Entertainment Quantified

Dec 21, 2009 - Film

Analog Hole

Yep, there sure have been a lot of people over the past decade or two complaining about Digital Rights Management. For the most part I’ve been a complacent monkey in the whole thing just accepting it as a necessary evil of living in the digital age.

For those uninitiated, Digital Rights Management (called DRM) is code embedded in digital media (like digital audio and digital video files) that somehow ensure that the files are only played on the hardware that the owner of the media allows.

There’s a lot of blogs, and lawsuits, and such out there that have covered all of this. I don’t want to cover it again.

So why am I writing this blog then?

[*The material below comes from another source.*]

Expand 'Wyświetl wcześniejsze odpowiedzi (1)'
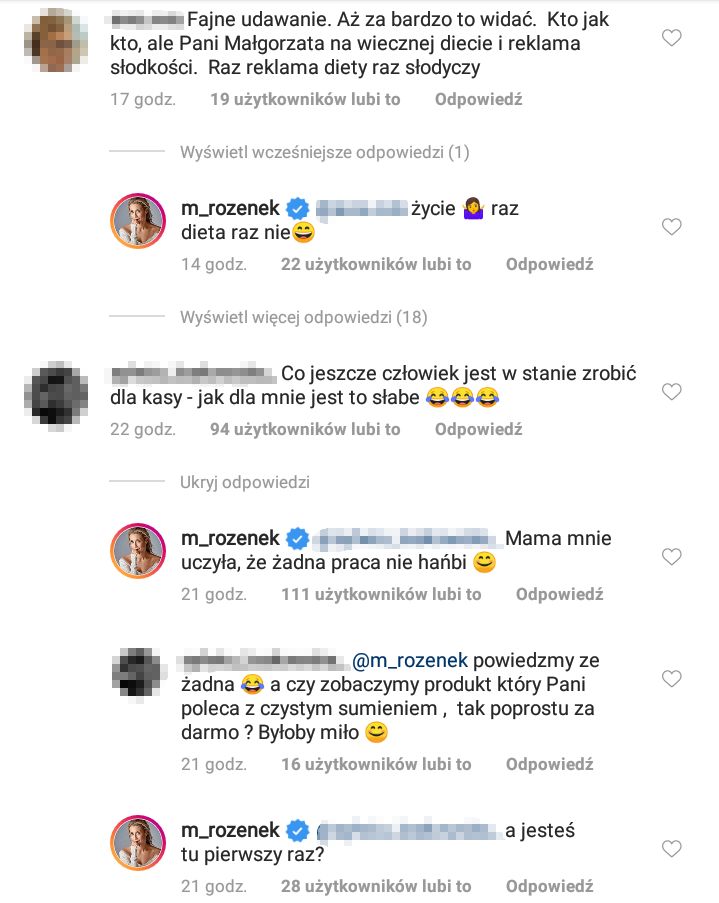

Well, last night I ordered a movie from Amazon on my TiVo. Somehow, though, my TiVo in the bedroom decided it would download the movie, and not the one in the living room. After the movie downloaded, TiVo wouldn’t let me transfer the recording from one to the other. DRM strikes again.

Well, now for the ultimate analog hole. I physically picked up my bedroom TiVo and moved it to the living room to watch the movie. Screw you DRM.

DRM is simply something that makes life inconvenient at best for those of us that are honest. The thieves have ways around DRM.

In the end though I think this is a small piece in the bigger problem. TiVo has jumped the shark. The future of DVR is not in TiVo. hopefully we’ll see a re-emergence of Windows Media Center this year as the DVR to have.